Development

Development

Python's Hidden New

__new__ is one of the most easily abused features in Python. It's obscure, riddled with pitfalls, and almost every use case I've found for it has been better served by another of Python's many tools. However, when you do need __new__, it's incredibly powerful and invaluable to understand.

The predominant use case for __new__ is in metaclasses. Metaclasses are complex enough to merit their own article, so I don't touch on them here. If you already understand metaclasses, great. If not, don't worry; understanding how Python creates objects is valuable regardless.

Constructors

With the proliferation of class-based languages, constructors are likely the most popular method for instantiating objects.

Java

class StandardClass {
    private int x;
    public StandardClass() {
        this.x = 5;
    }
    
    public int getX() {
        return this.x;
    }
}

Python

class StandardClass(object):
    def __init__(self, x):
        self.x = x

Even JavaScript, a protypical language, has object constructors via the new keyword.

function StandardClass(x) {
    this.x = x;
}

var standard = new StandardClass(5);
alert(standard.x == 5);

Newer is Better

In Python, as well as many other languages, there are two steps to object instantiation:

The New Step

Before you can access an object, it must first be created. This is not the constructor. In the above examples, we use this or self to reference an object in the constructor; the object had already been created by then. The New Step creates the object before it is passed to the constructor. This generally involves allocating space in memory and/or whatever language specific actions newing-up an object requires.

The Constructor Step

Here, the newed-up object is passed to the constructor. In Python, this is when __init__ is called.

Python Object Creation

This is the normal way to instantiate a StandardClass object:

standard = StandardClass(5)
standard.x == 5

StandardClass(5) is the normal instance creation syntax for Python. It performs the New Step followed by the Constructor Step for us. Python also allows us to deconstruct this process:

# New Step
newed_up_standard = object.__new__(StandardClass)
type(newed_up_standard) is StandardClass
hasattr(newed_up_standard,'x') is False

# Constructor Step
StandardClass.__init__(newed_up_standard, 5)
newed_up_standard.x == 5

object.__new__ is the default New Step for object instantiation. It's what creates an instance from a class. This happens implicitly as the first part of StandardClass(5)

Notice, x is not set until after newed_up_standard is run through __init__. This is because object.__new__ doesn't call __init__. They are disparate functions. If we wanted to perform checks on newed_up_standard or manipulate it before the constructor is run, we could. However, explicitely calling the New Step followed by Constructor Step is neither clean nor scalable. Fortunately, there is an easy way.

____

THE EXERCISE:
Translate this sentence from the article on Python's __new__ into Spanish: "Before you can access an object, it must first be created."

DATA LINES:
____

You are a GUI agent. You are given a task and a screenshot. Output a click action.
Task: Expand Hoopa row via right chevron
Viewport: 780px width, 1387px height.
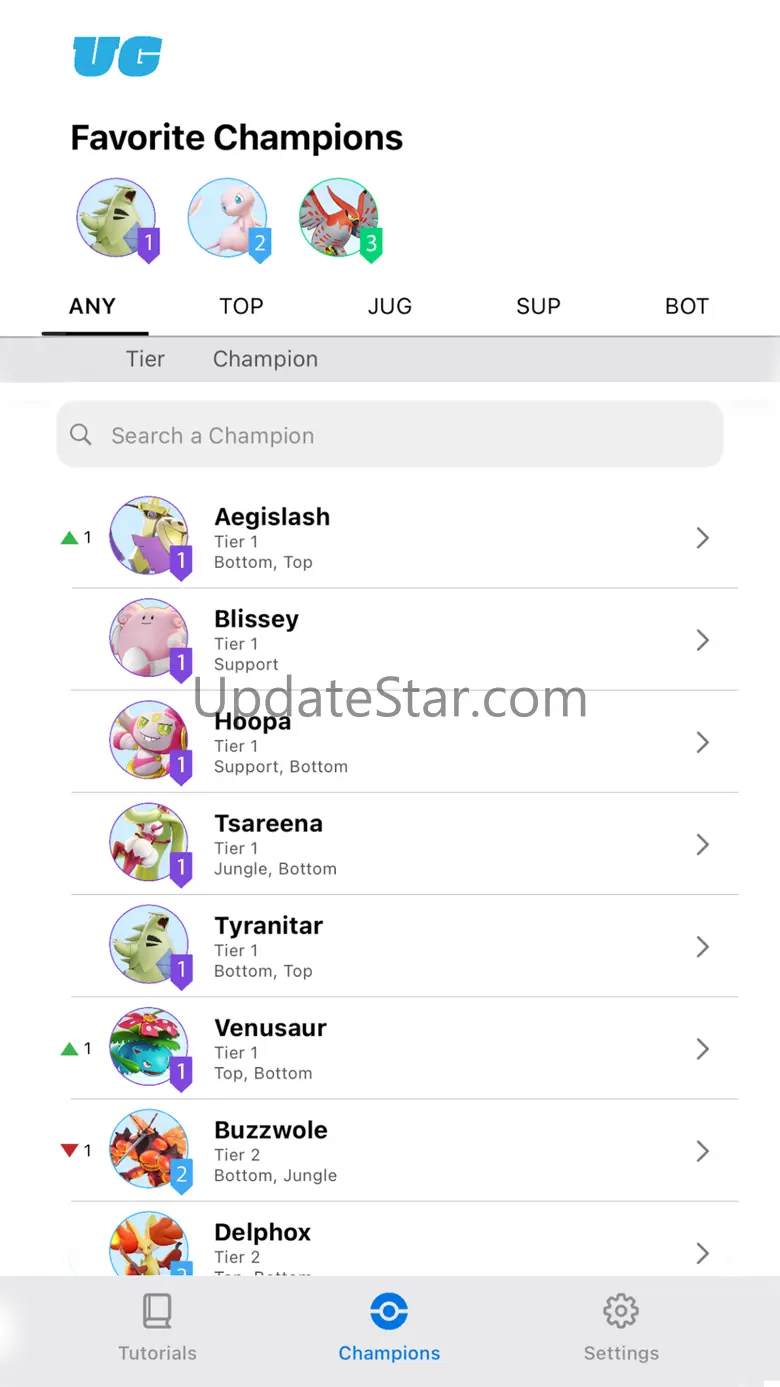coord(703,742)
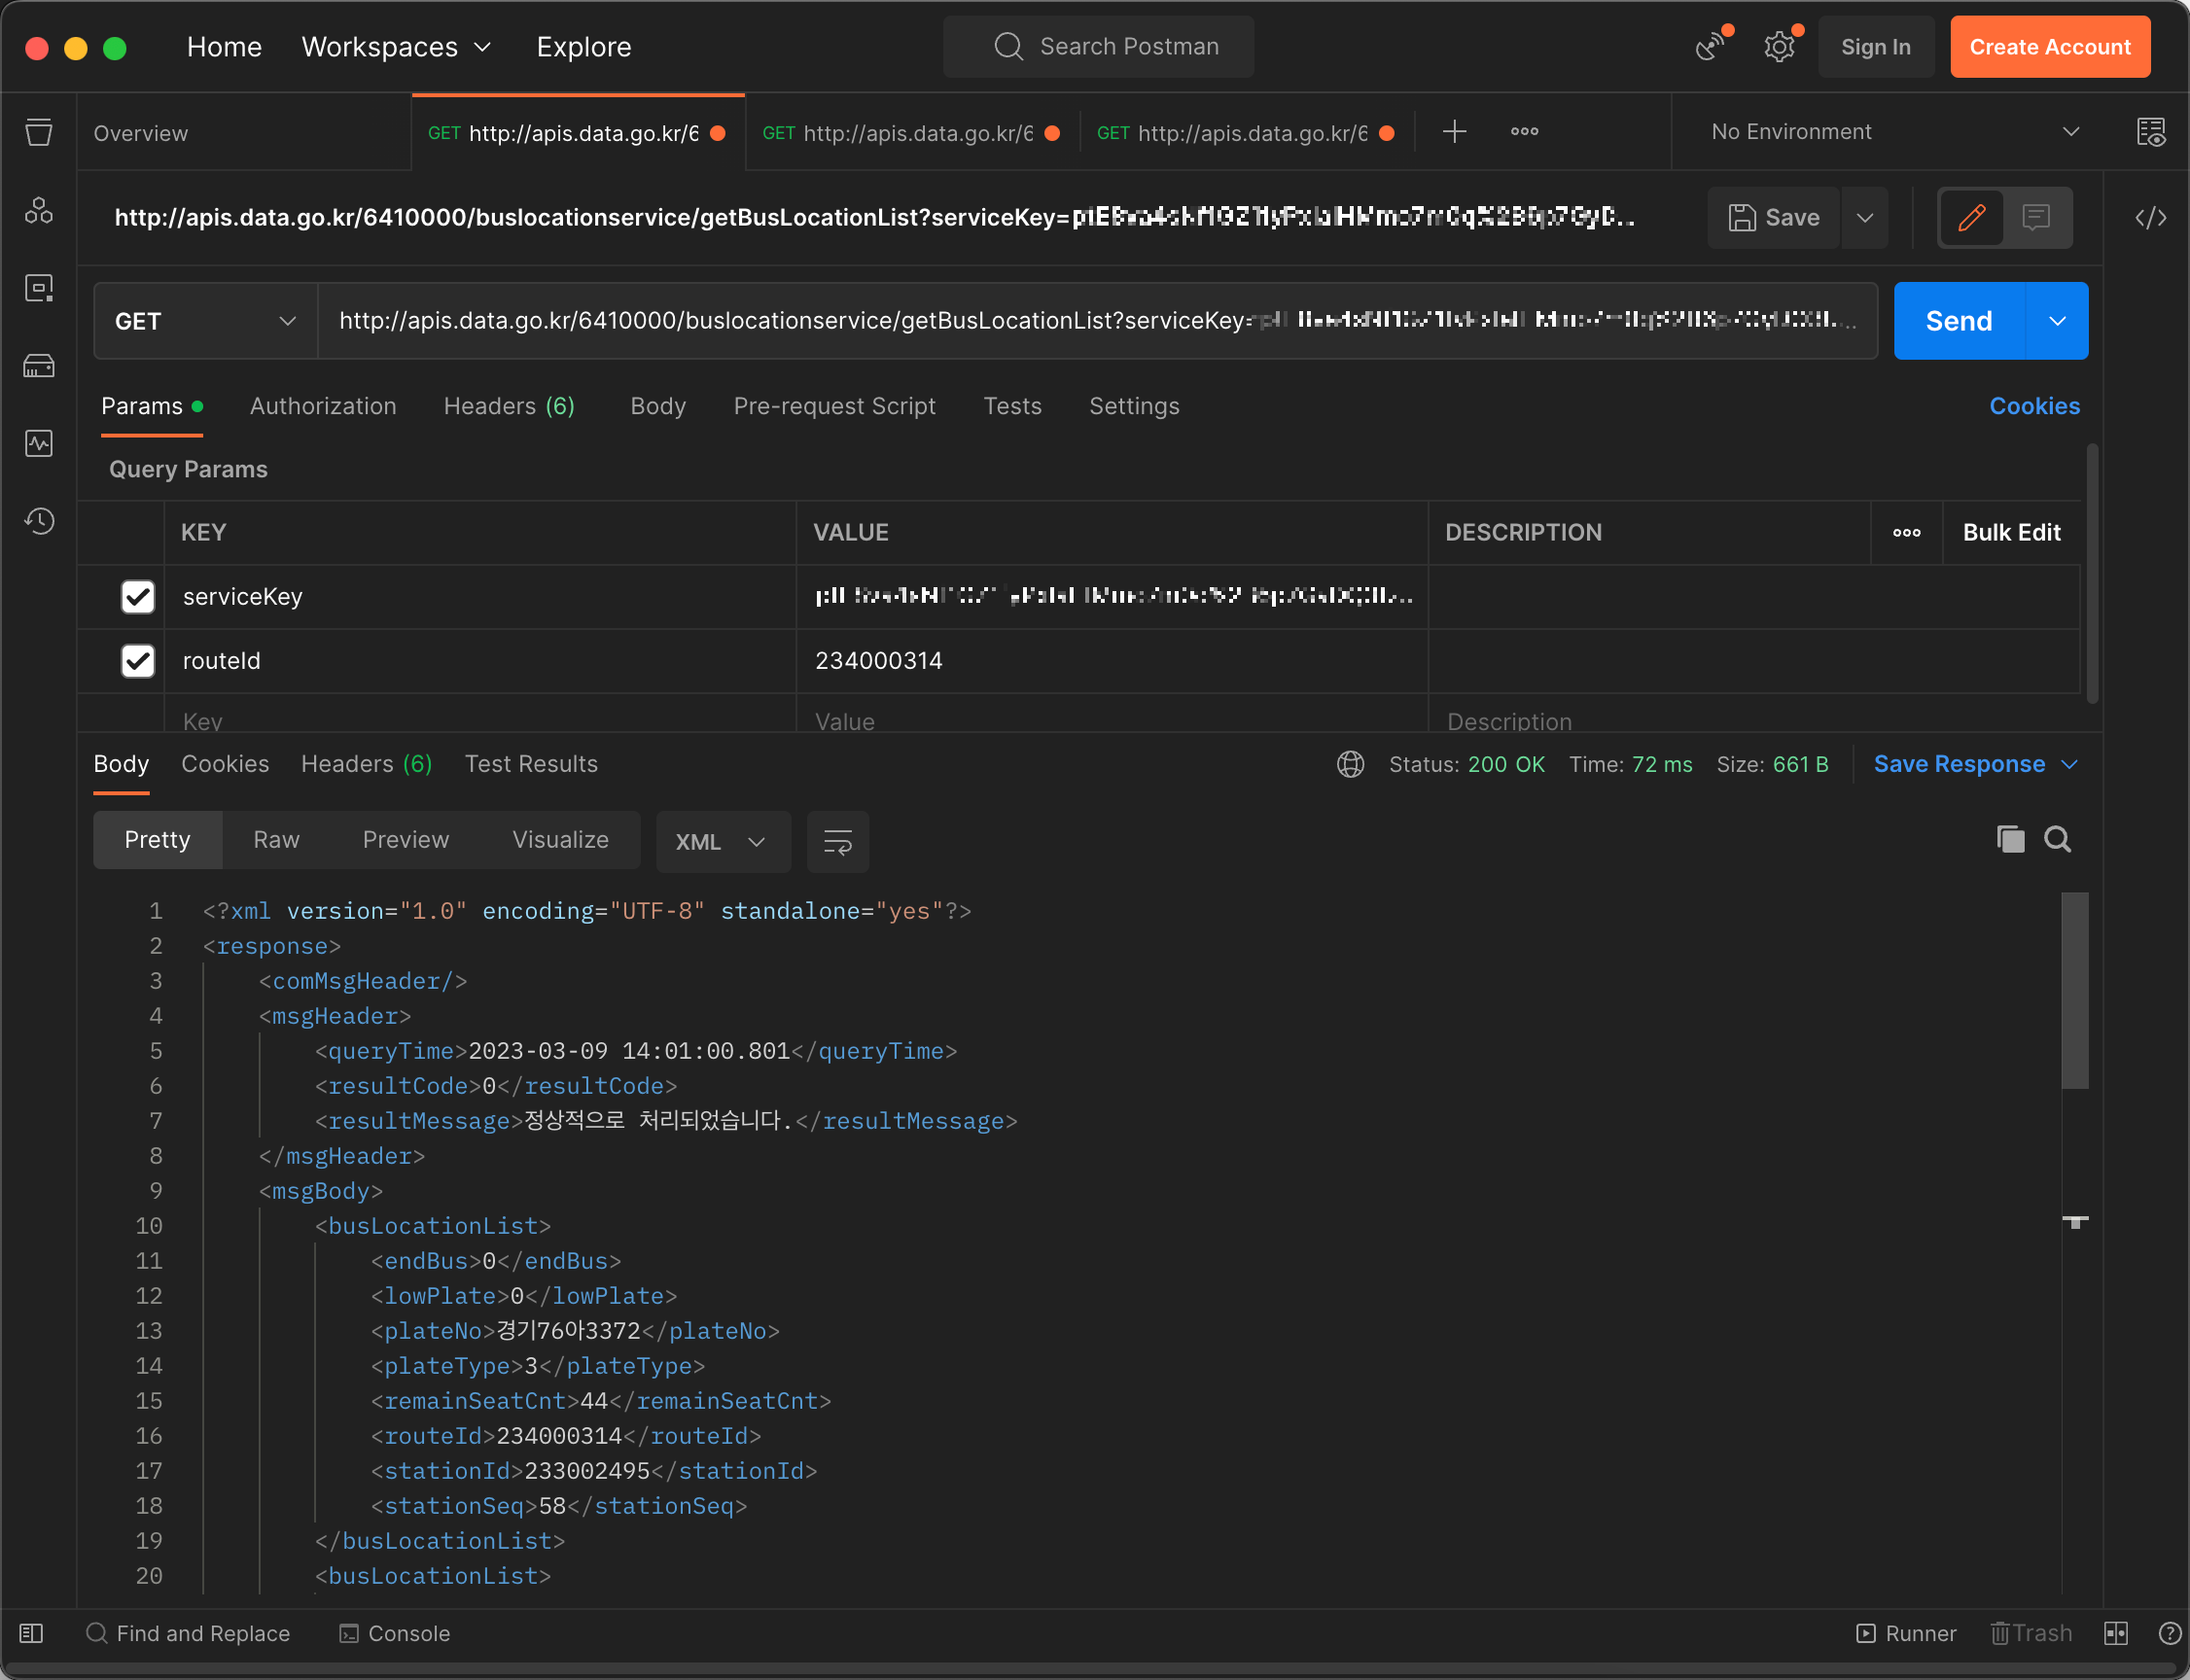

____

RESPONSE BELOW:
Antes de poder acceder a un objeto, primero hay que crearlo.